International Legal Considerations
This inevitably raises questions whether such participation is contrary to international law, the status of its participants, and what accountability mechanisms may be applied. The unconventional nature of such operations raises important questions about whether those involved are lawful combatants or unprivileged belligerents not entitled to prisoner of war (POW) status, and whether some of their activities constitute crimes under international or domestic law.
As discussed in greater detail here, participation in such shadow warfare appears prima facie to be the antithesis of the open style of warfare that underpinned the 1907 Hague Land Warfare Regulations (Articles 1 and 2) criteria for lawful belligerents and which forms the basis for POW status set out in Article 4 of the 1949 Third Geneva Convention (GC III) as further supplemented by Additional Protocol I (AP I) (see Articles 43 and 44). Regarding status, in his seminal article, So-called ‘Unprivileged Belligerency’: Spies, Guerrillas, and Saboteurs (p. 328), Richard Baxter defined unprivileged belligerents as “persons who are not entitled to treatment either as peaceful civilians or as prisoners of war by reason of the fact that they have engaged in hostile conduct without meeting the qualifications established by Article 4 of the Geneva Prisoners of War Convention of 1949.” Unprivileged belligerents can include both civilians and members of a State’s armed forces.
The present hostilities are part of an international armed conflict reflecting an expansion of the hostilities commenced in 2014 with the Russian takeover of Crimea. It is a war involving States Parties to the 1949 Geneva Conventions and AP I, as well as bound by customary international humanitarian law. The separation of belligerents from those not engaged in combat reflects the principle of distinction, which is recognized as an intransgressible principle of international customary law (see the 1996 Nuclear Weapons Case, paras. 78 and 79) and is reinforced in AP I, Article 48. International law has developed a carrot-and-stick approach towards lawful combatant status. It rewards those who distinguish themselves from the civilian population by meeting certain conditions that are largely focused on encouraging the overt conduct of hostilities, while denying POW status and possibly prosecuting those who do not.

### Aim of the task
Summarize the passage on international legal considerations in two sentences.

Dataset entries

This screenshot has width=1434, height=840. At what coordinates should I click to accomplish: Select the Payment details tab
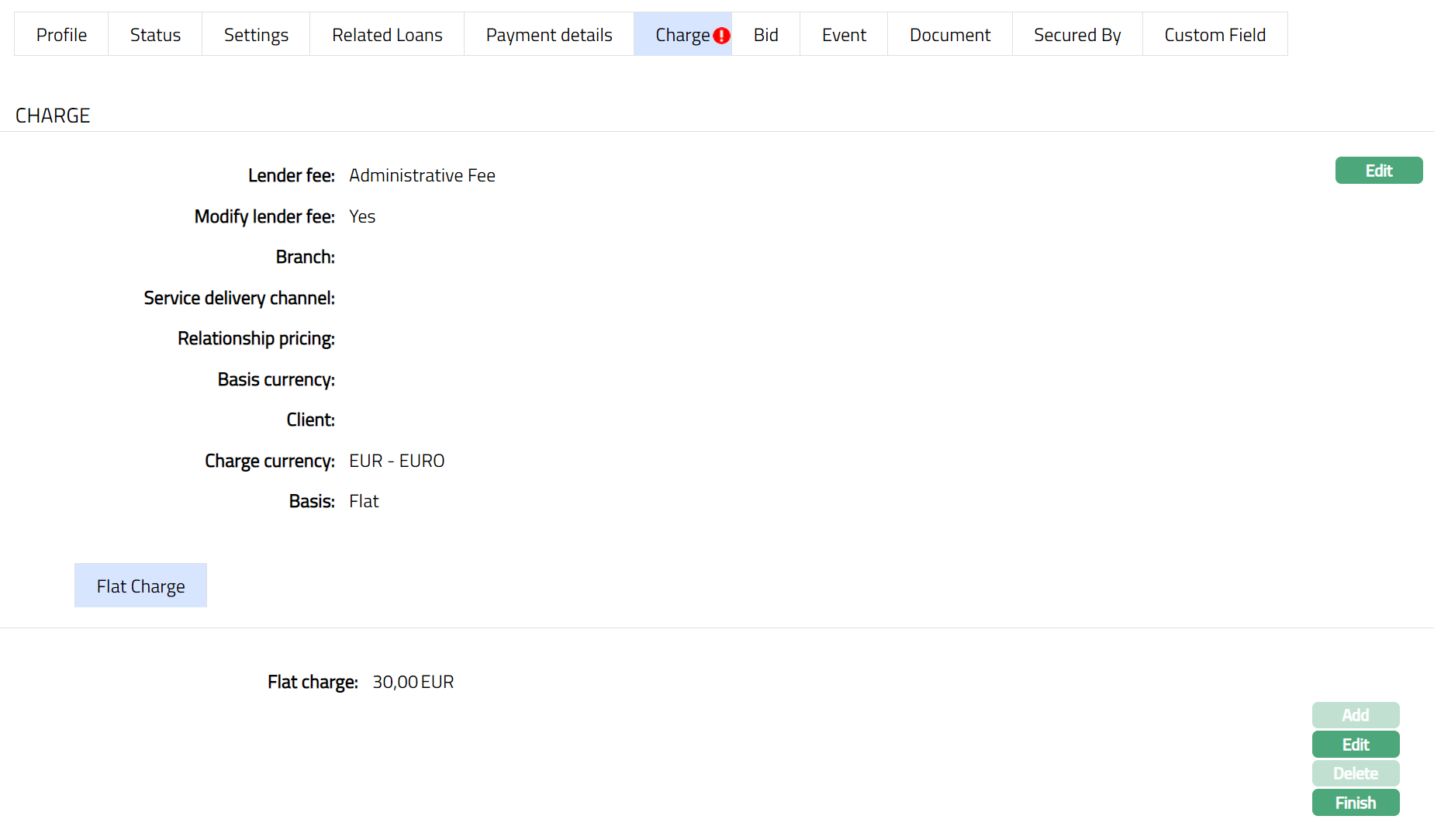[x=549, y=35]
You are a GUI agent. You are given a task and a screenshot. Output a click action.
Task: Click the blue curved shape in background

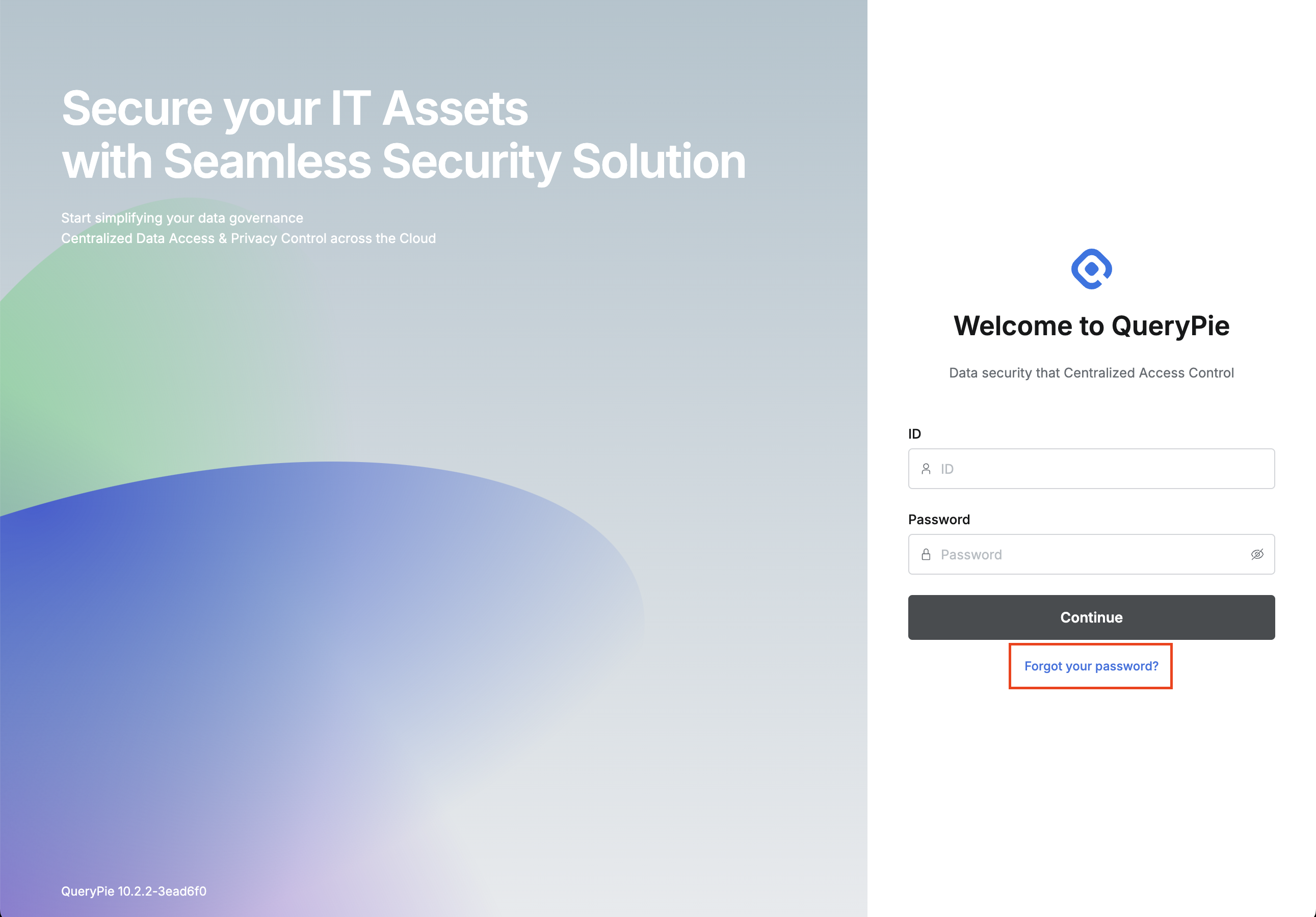(x=172, y=602)
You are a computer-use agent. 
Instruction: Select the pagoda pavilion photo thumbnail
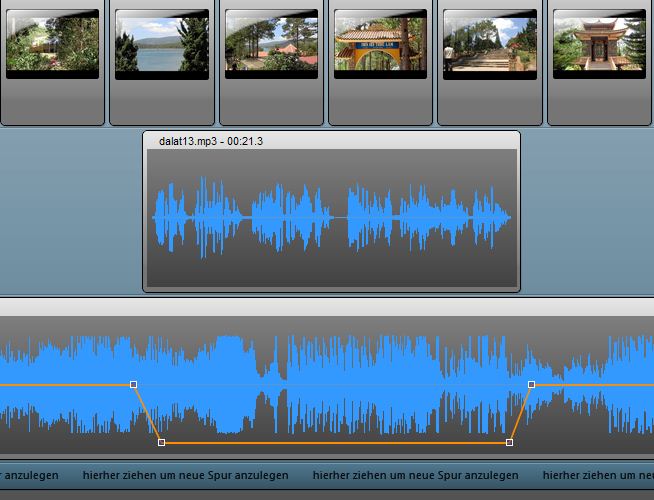tap(599, 44)
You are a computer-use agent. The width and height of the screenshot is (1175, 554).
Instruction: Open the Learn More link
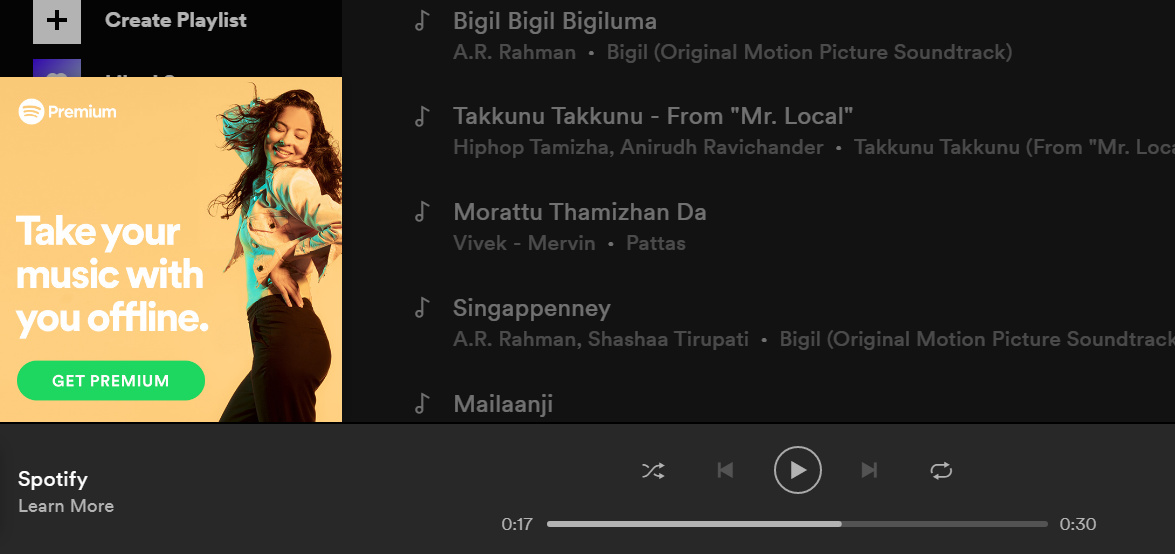pyautogui.click(x=66, y=506)
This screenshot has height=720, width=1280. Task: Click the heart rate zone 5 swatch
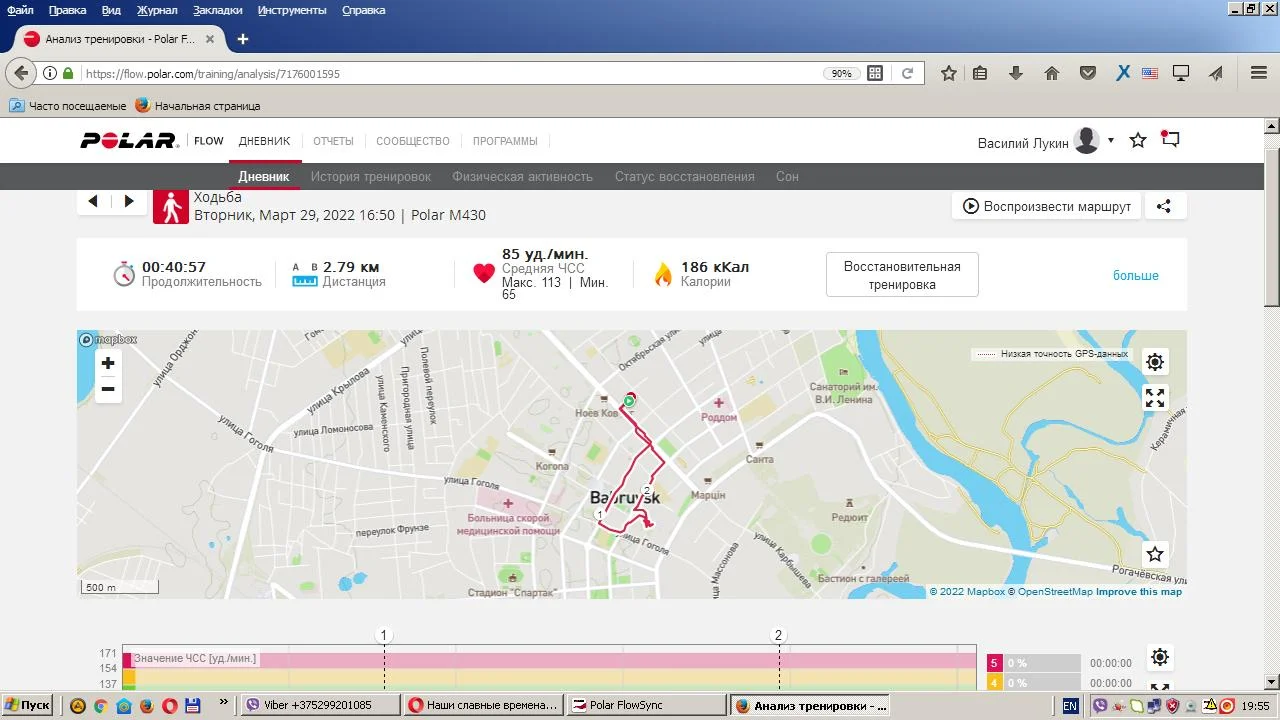pos(994,662)
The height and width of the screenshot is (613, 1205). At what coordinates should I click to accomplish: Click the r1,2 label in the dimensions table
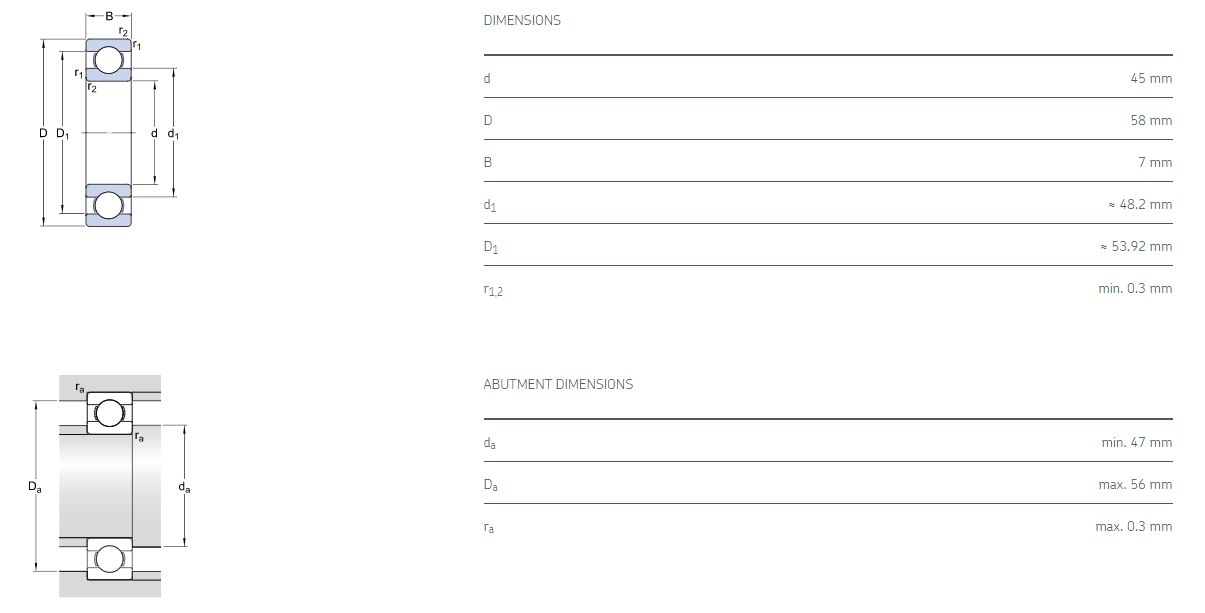[492, 290]
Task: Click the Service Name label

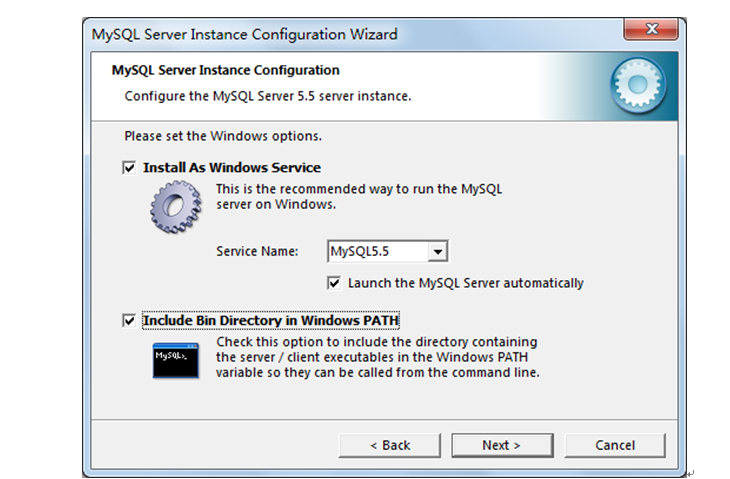Action: tap(257, 251)
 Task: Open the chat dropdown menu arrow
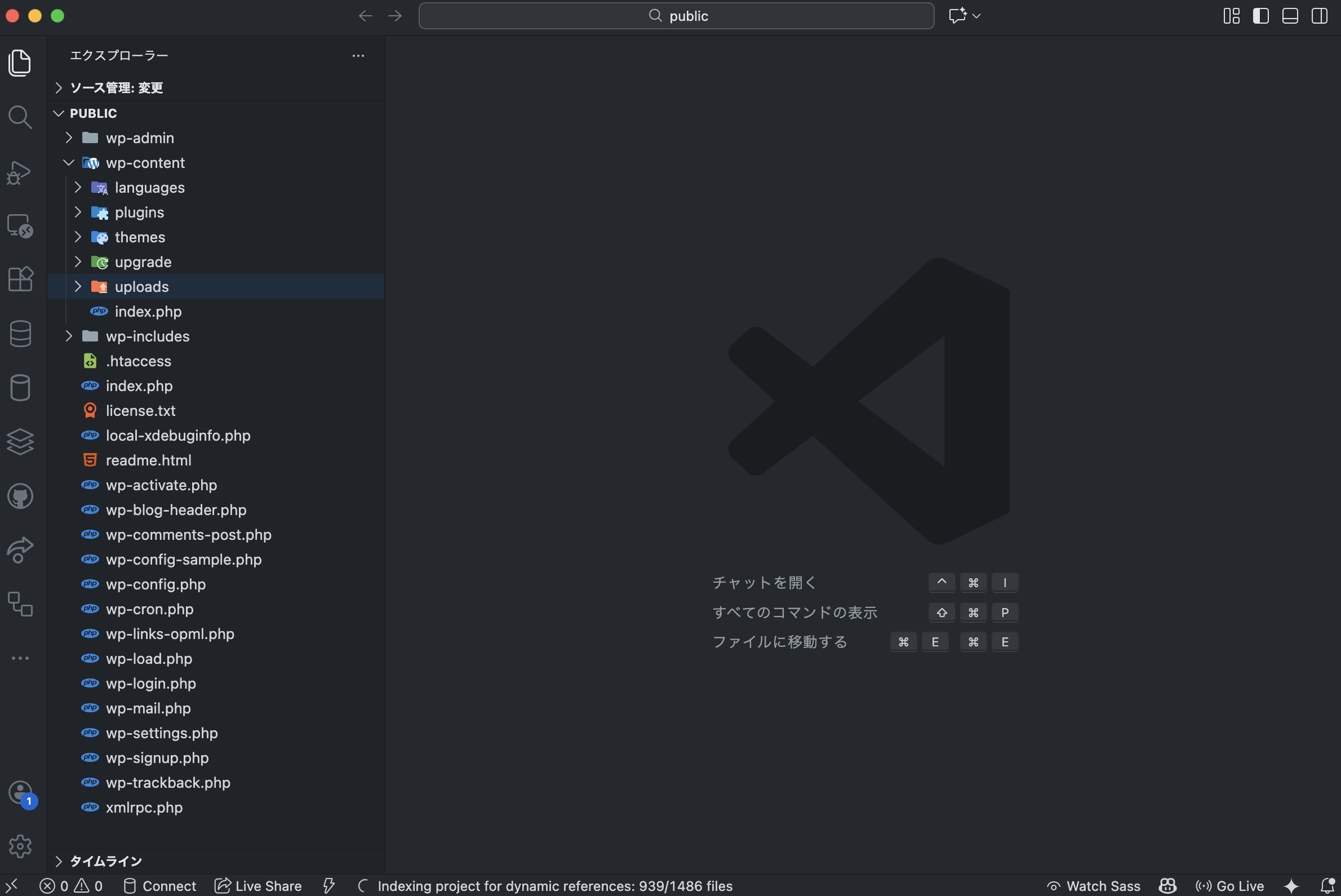tap(976, 16)
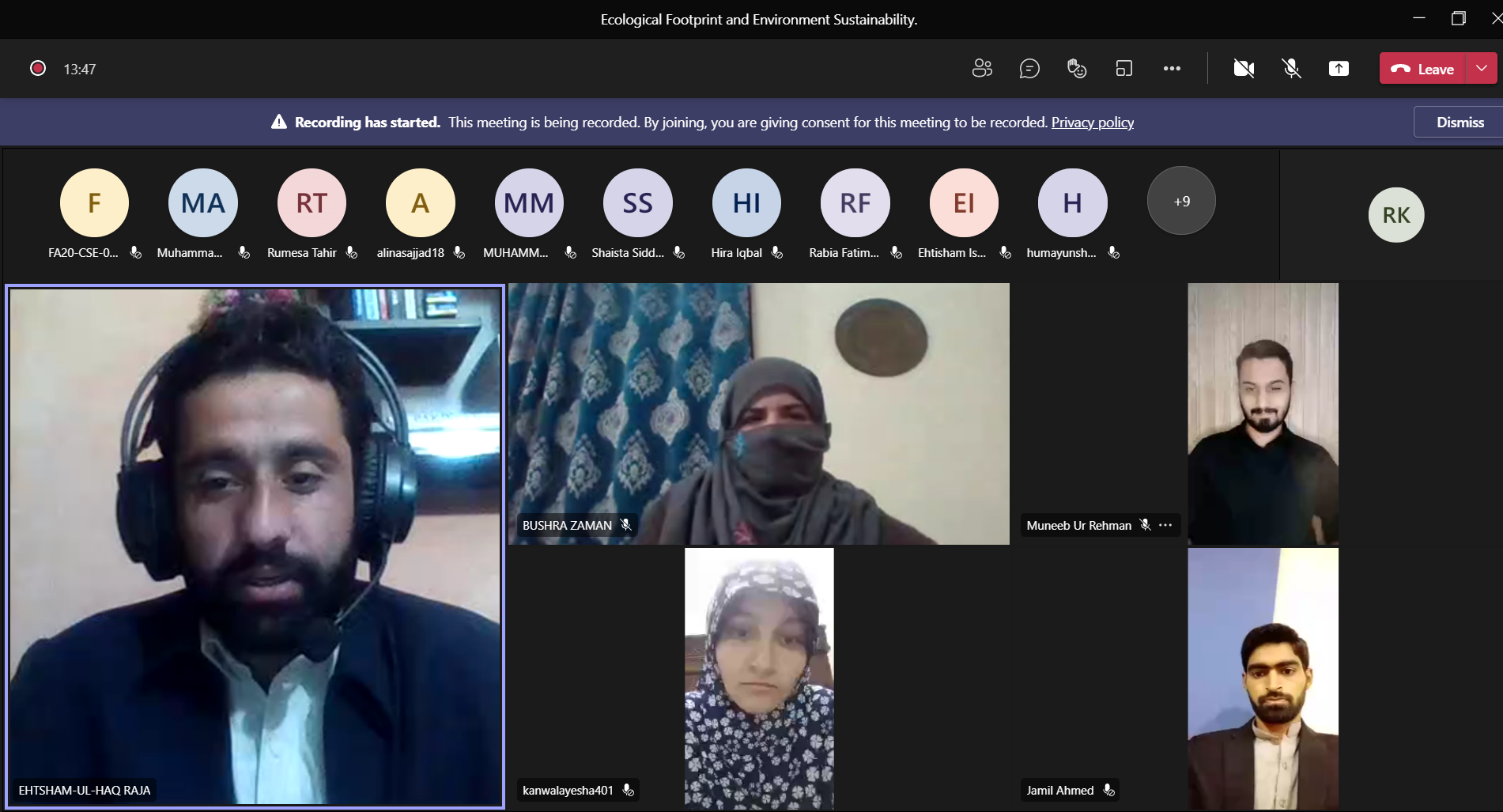Click Hira Iqbal's HI avatar

(x=746, y=203)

### Completed task
Participation in shadow warfare raises questions about whether those involved are lawful combatants or unprivileged belligerents without POW status, since such operations appear to be the antithesis of the open style of warfare underlying the Hague Regulations and the Geneva criteria for POW status. The present hostilities are an international armed conflict among States bound by the Geneva Conventions, AP I and customary law, in which the principle of distinction applies, and international law rewards those who distinguish themselves from civilians while denying POW status to, and possibly prosecuting, those who do not.